Mars entered Capricorn yesterday. With the moon in Aries until 9:06 p.m. EDT today, seven planetary bodies are now in cardinal signs, which have the energy of beginning. But the sun, representing a changing, deepening self, is still in the mutable water sign Pisces until tomorrow at around noon. So how can we be flexible until then? How can intuition, imagination, forgiveness, and love guide us and help us sense what’s important to give effort and energy to?
Pisces is hard on the ego. Pisces can be cloudy, murky. Lyndon has natal Mercury in Pisces and at Parent-Teacher conferences last week his teacher said, “I just don’t want next year’s teacher to wonder, ‘What is going on in Lyndon’s head?’” While the sun has been in Pisces I’ve been wondering what’s been going on in my head, too. I haven’t been sure what’s so important, where I fit in, or what I should do. I’ve been wanting to sleep more, have a drink, or watch TV. It’s an uncomfortable space for me. I’d rather be sure of myself and moving forward.
Tomorrow is the vernal equinox and in the Northern Hemisphere day will start to be longer than night. The Aries sun will represent action and courage for all of us. For me, a fire sign with an Aries Ascendant, that’s a bit of a relief. Finally. Let’s get going again. Please get me off my couch.

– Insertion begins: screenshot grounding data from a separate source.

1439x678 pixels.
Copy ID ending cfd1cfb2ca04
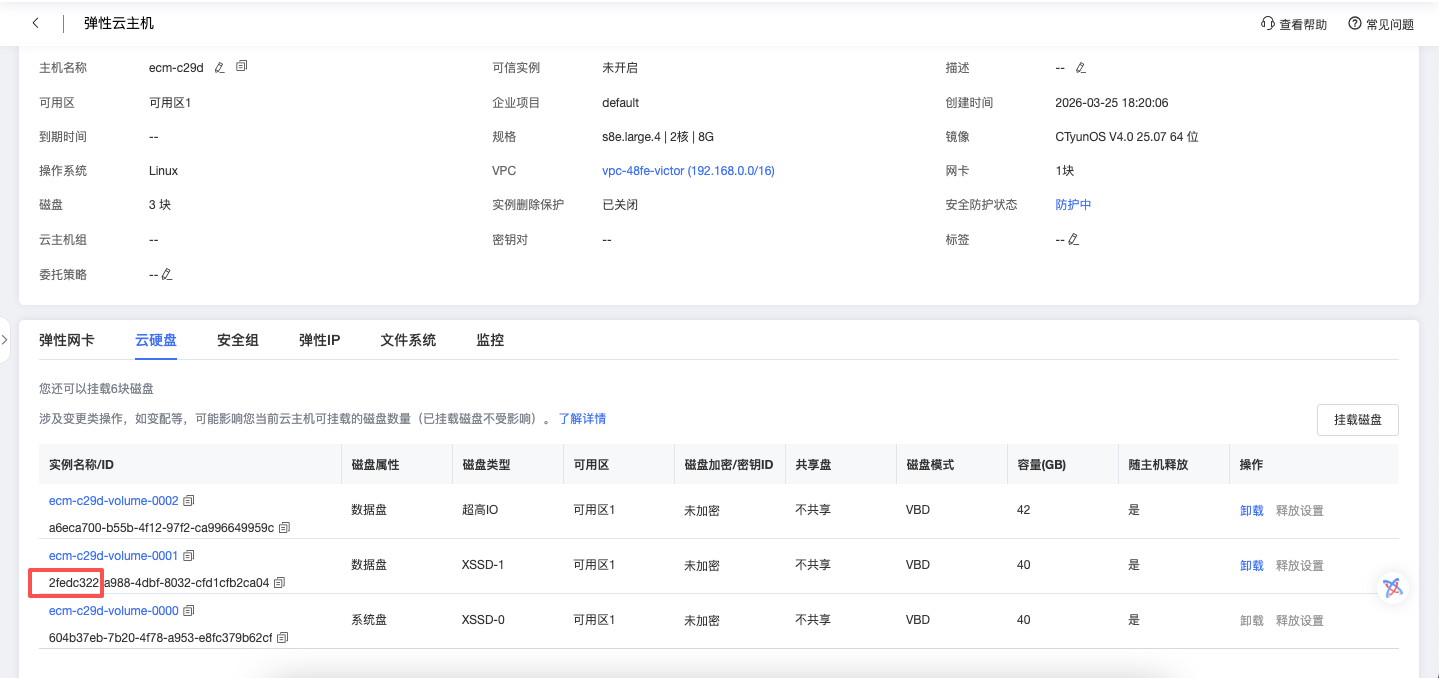click(279, 582)
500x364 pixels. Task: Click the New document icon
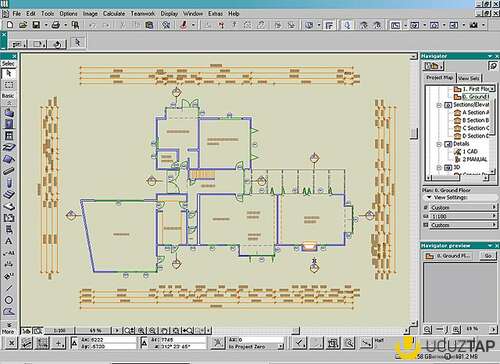(10, 25)
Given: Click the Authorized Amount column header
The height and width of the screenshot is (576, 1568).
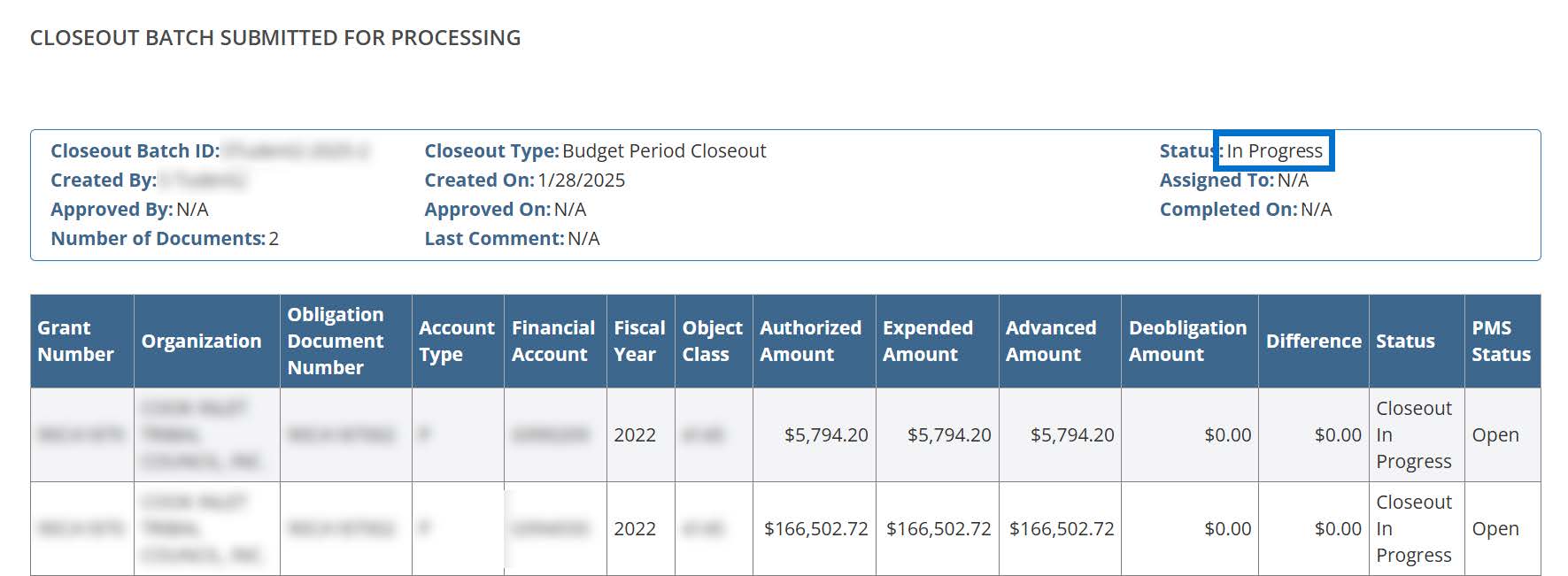Looking at the screenshot, I should (810, 341).
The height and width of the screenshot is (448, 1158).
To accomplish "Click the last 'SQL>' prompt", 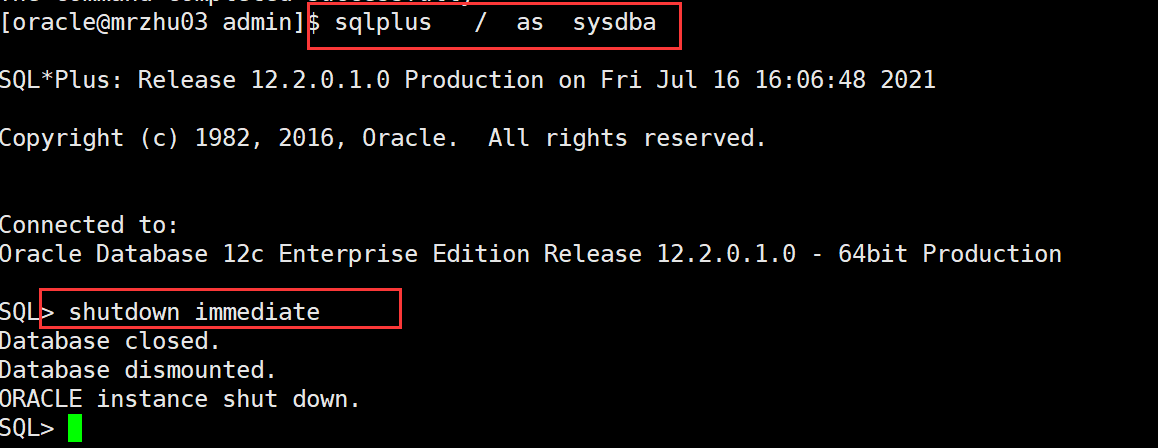I will [27, 428].
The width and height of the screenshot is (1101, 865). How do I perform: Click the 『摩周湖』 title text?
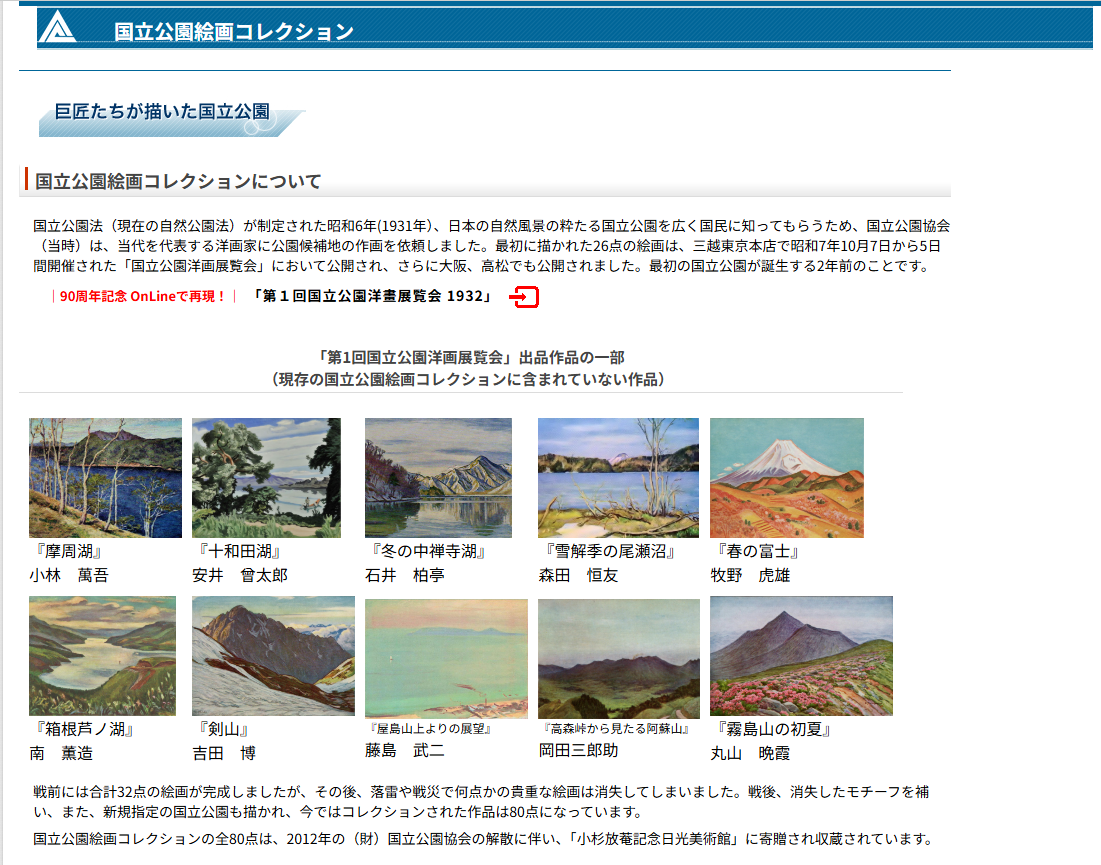tap(67, 551)
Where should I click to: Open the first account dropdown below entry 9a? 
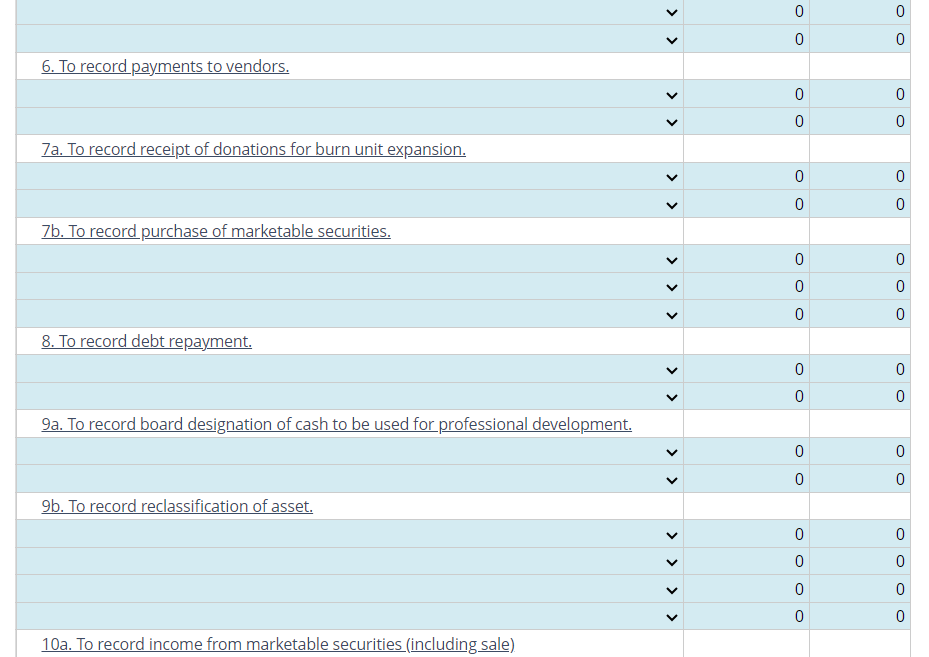pyautogui.click(x=670, y=451)
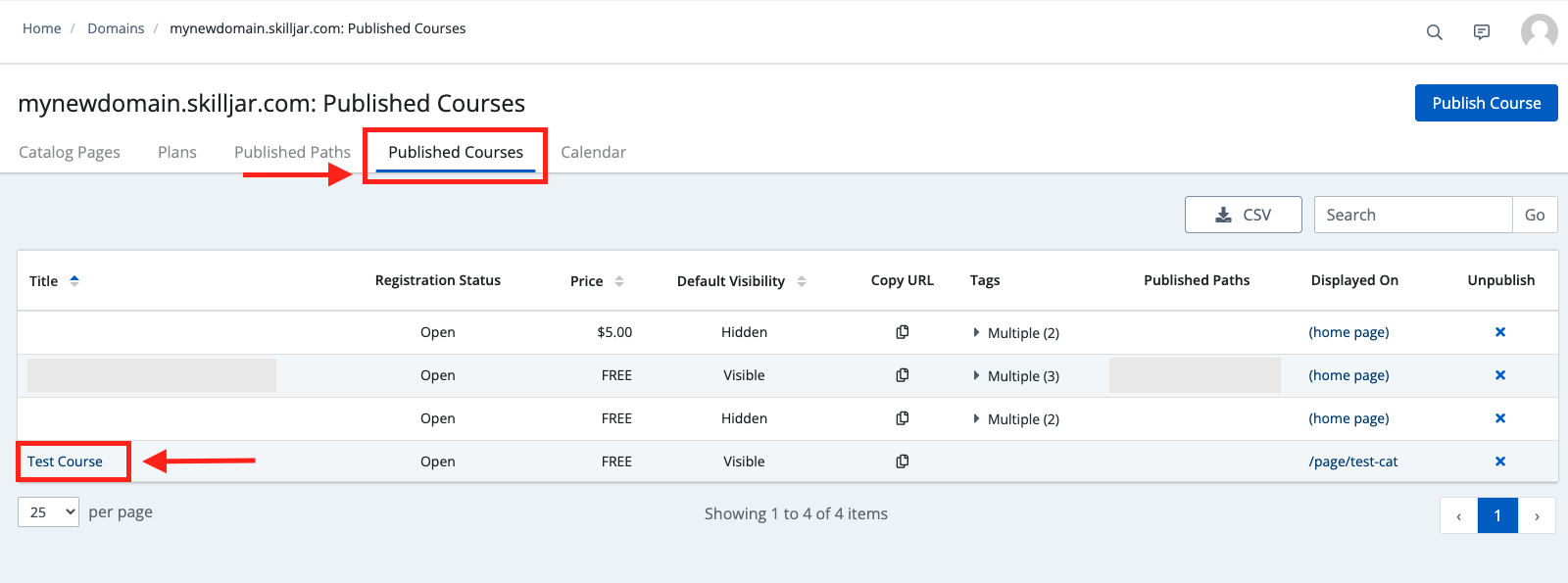Click the Publish Course button
1568x583 pixels.
point(1486,103)
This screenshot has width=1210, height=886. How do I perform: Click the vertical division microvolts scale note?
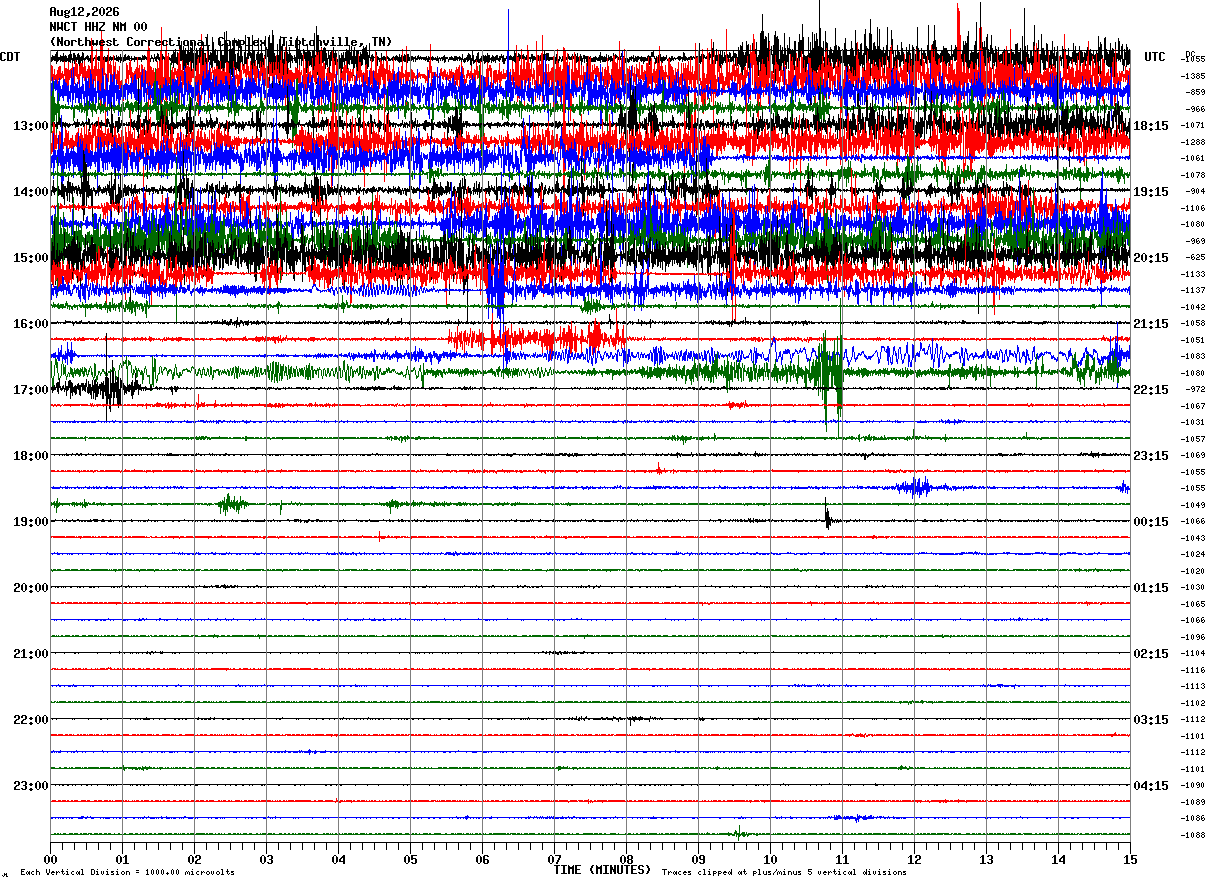[x=128, y=872]
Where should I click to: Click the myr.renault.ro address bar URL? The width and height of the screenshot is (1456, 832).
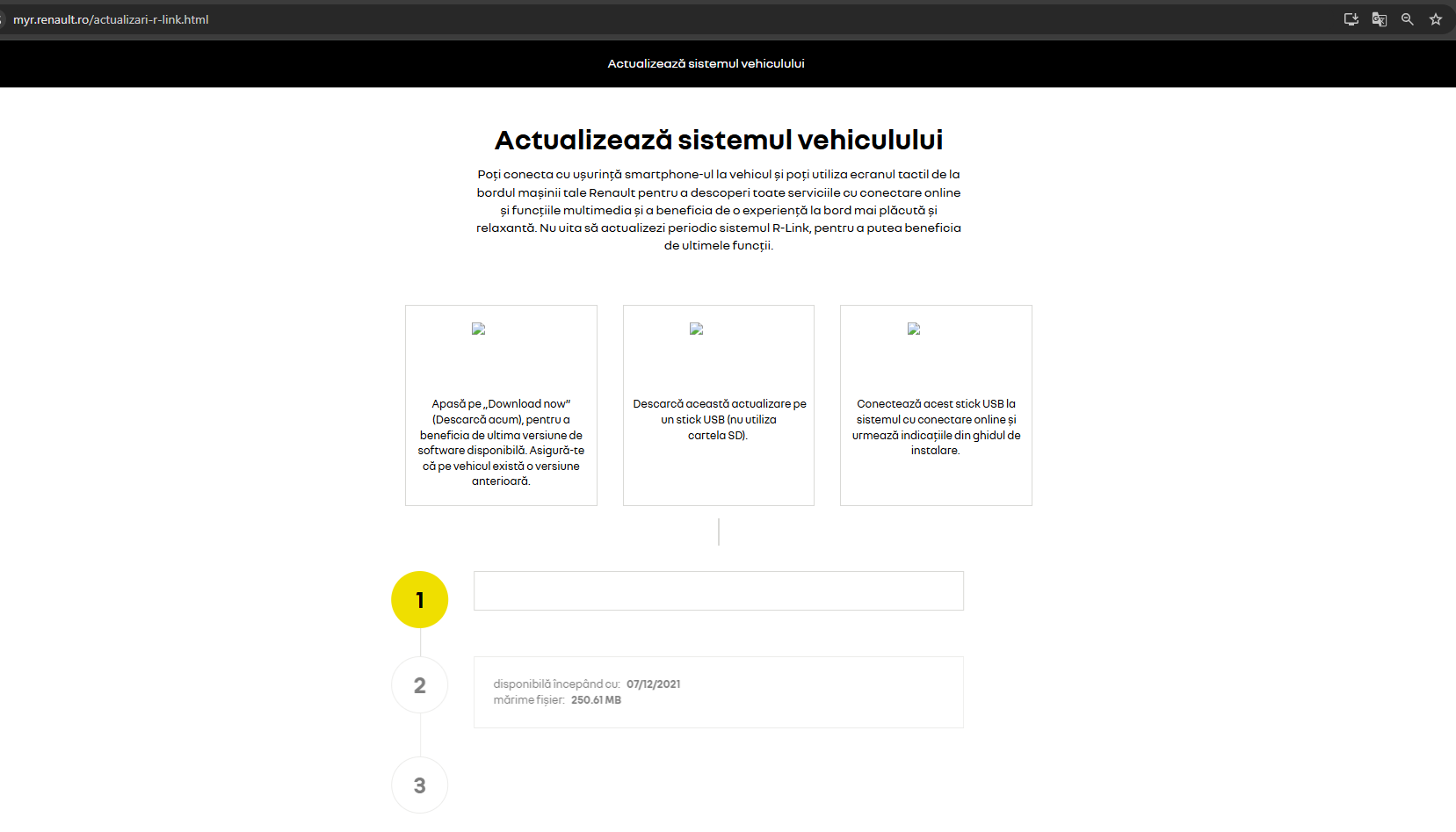(x=111, y=19)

But I’ve rushed into the wrong things before. I’ve asserted myself too harshly or defended myself too strongly or gone forward too naively and been pulled back. So can the experience of this past month of Pisces help me go forward in confidence but not aggression, with courage but not fear? Can it help me remember kindness, imagination, and space?
I think so. I hope so. But if I happen to forget and seem a little stressed, please remind me that there’s nothing wrong with spending a few quiet moments on the couch.